Why care about Google Chrome?
In the last 24 hours there's been a lot of conversation
about Chrome. When
Safari
was released for Windows, why was so little written about
Safari's SharePoint compatibility? I used
Opera
for years, but why never a post about
Opera and SharePoint
(summary: it stinks, even drop-down menus fail to render)?
What's the big deal about
Chrome? Web developers certainly don't need another browser to
support, unless this is the one that finally gets it right,
and the odds of that are way high against.
So why did I bother?
Unlike earlier entries -- and
Firefox
is the only measure of success to compare anything against
-- Chrome has a chance of grabbing enough market share to
make a difference against
MSIE. The first win with long-term implications is that Google
did a great job of designing a browser core, and while
the first cartoon was aimed at developers, you can bet that its next features and marketing will be
aimed squarely at users. Chrome is the first contender since
Netscape with even a snowball's chance in
Furnace Creek
of unseating MSIE. Even though it's hot and the snowball
isn't like to make it, this is an event.
The release of Chrome is also an opportunity to point out
what's wrong with the browser market. Browser choice (that
is, for any browser that bothers to adhere to standards)

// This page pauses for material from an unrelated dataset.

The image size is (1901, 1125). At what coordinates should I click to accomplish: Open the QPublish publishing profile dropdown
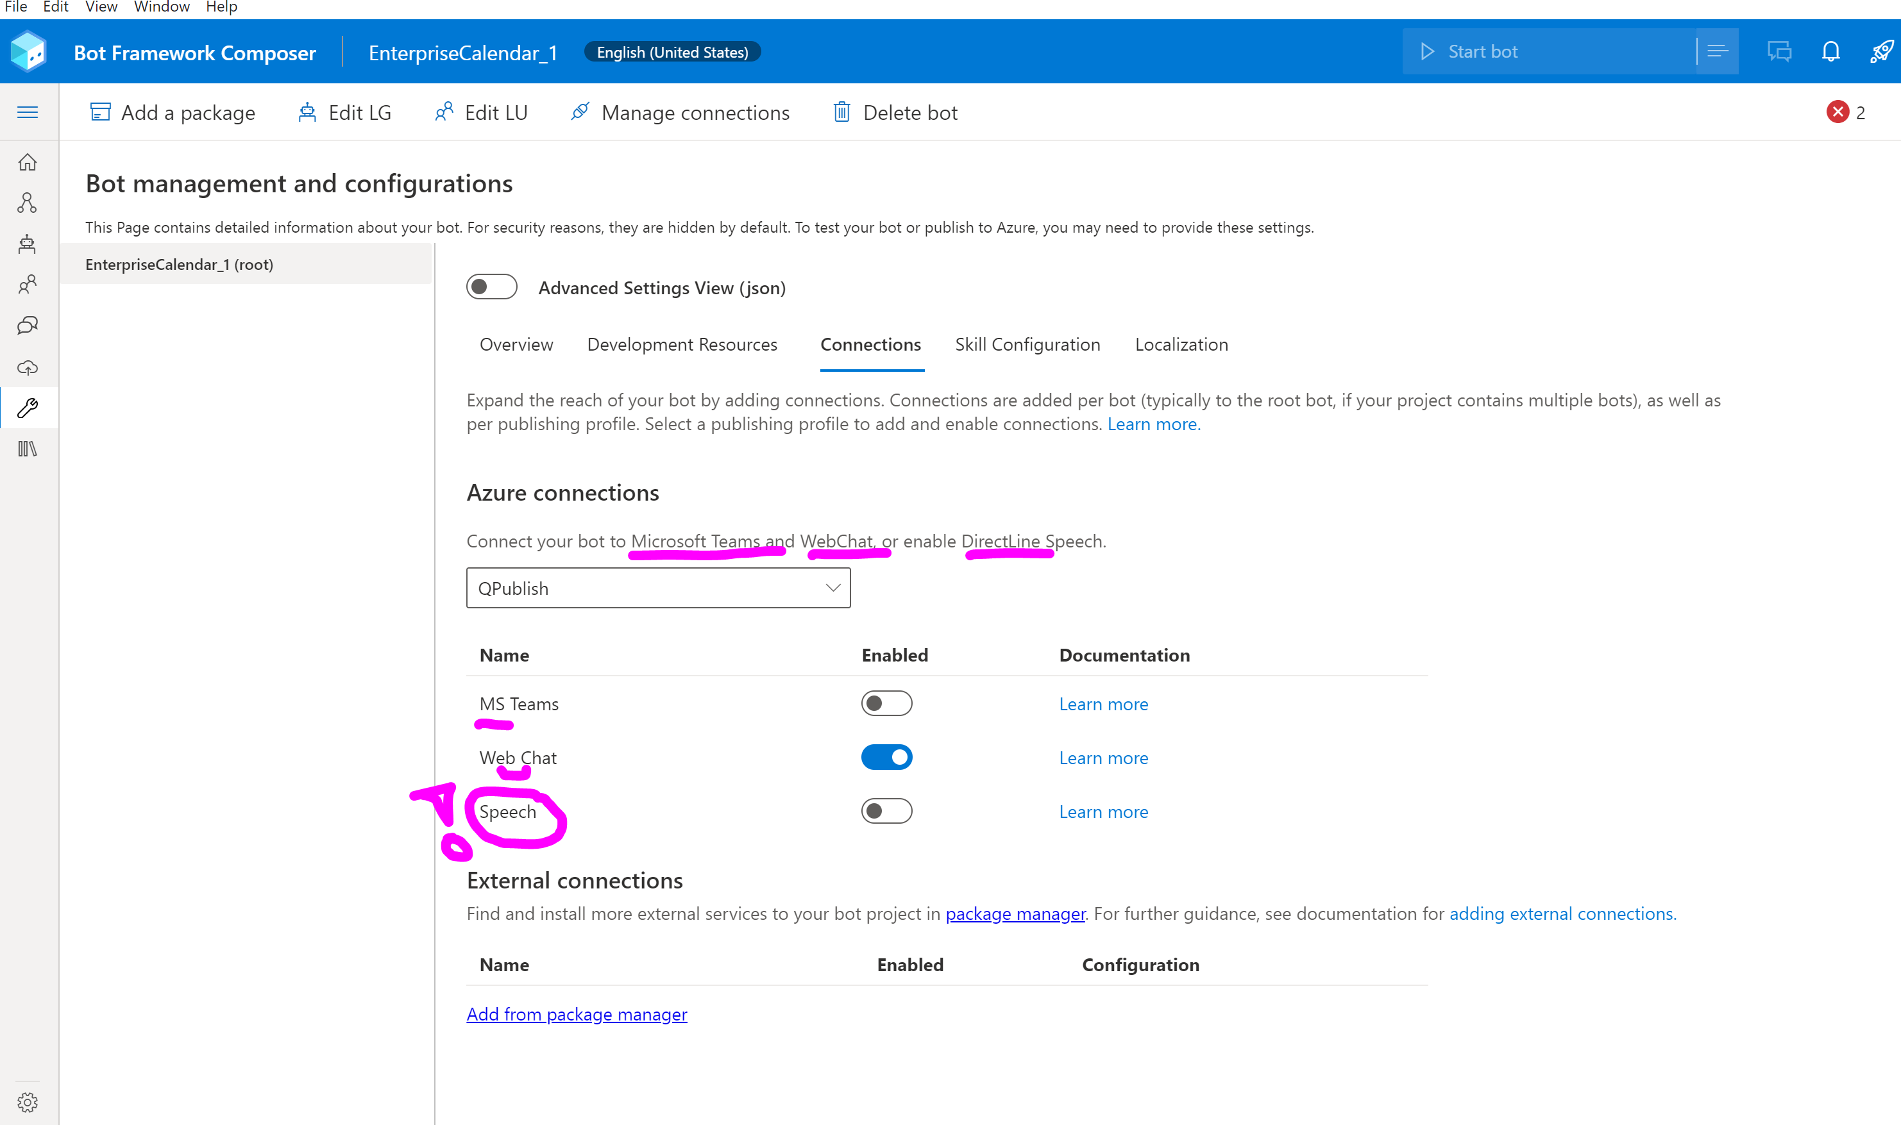click(x=657, y=588)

should be as much a matter of style as
Word vs. WordPerfect
used to be or Zune vs. iPod vs. Sansa vs. Zen is today. Say
it again, web developers don't need another browser to
support, web designers should be writing to standards, not
to brands. A brand can become a de facto standard, but
that's still a sign of either an immature market or
a space that no one cares enough to compete in. I'd like to think we've come further than this since
1993, and that a new browser release should have little more
effect on web developers than a new MP3 player does for
musicians. Why are so many of today's conversation about
standards and compatibility? That's a problem.
I do expect that as soon as browscap.ini (or whatever the equivalent is today) is updated we’ll see better behavior out of Chrome against existing sites including SharePoint. My guess is that Chrome would render existing .js better, but it’s being served a safe fall-back version by sites that don't yet recognize it as a client. Opera provides a switch to identify itself as different browsers against any given site, and that was a great trick when Opera worked better against some versions of IE-targeted code than others. Full Silverlight support will be coming soon. I don't know that for certain, but ScottGu's entire team is obsessed about cross-platform and they consistently surprise the skeptics, so it would be more surprising if it doesn't come to pass.
As for SharePoint and standards, the unfortunate reality is that when your product is deployed at companies that can limit browser choice and have consultants who can bend your product to meet the low percentage of organizations with accessibility standards, you get to live in a bubble and standards aren't yet a priority. Keep pushing, maybe one day a release like this really won't matter.
Until then, what I wrote yesterday stands. This is a new product that needs to accelerate through a lifecycle that other browsers have lived for years. It isn't ready for prime-time today. And if you needed another reminder not to use beta products in production, Chrome even had its own Day Zero Security Flaw. Since malicious hackers tend to target the clients people use most, perhaps the clearest signal of Chrome's importance is that people are bothering to look. On to the next question: "how long before Chrome tells me that a security update is ready for download?"
[Updated 2008-08-04]
Chrome's EULA
will prevent it from being blessed as a corporate browser
anytime soon
was fixed within a day
so now you can own the content you write in Chrome, now
there's a happy update, issue resolved.
Privacy concern - Chrome sends every URL you visit to toolbarqueries.google.com by default (you can watch it with Fiddler). You can turn it off through Options, Under the Hood, and uncheck "Help make Google Chrome better by automatically sending usage statistics and crash reports to Google." How does tracking my clicks improve Chrome? Good question.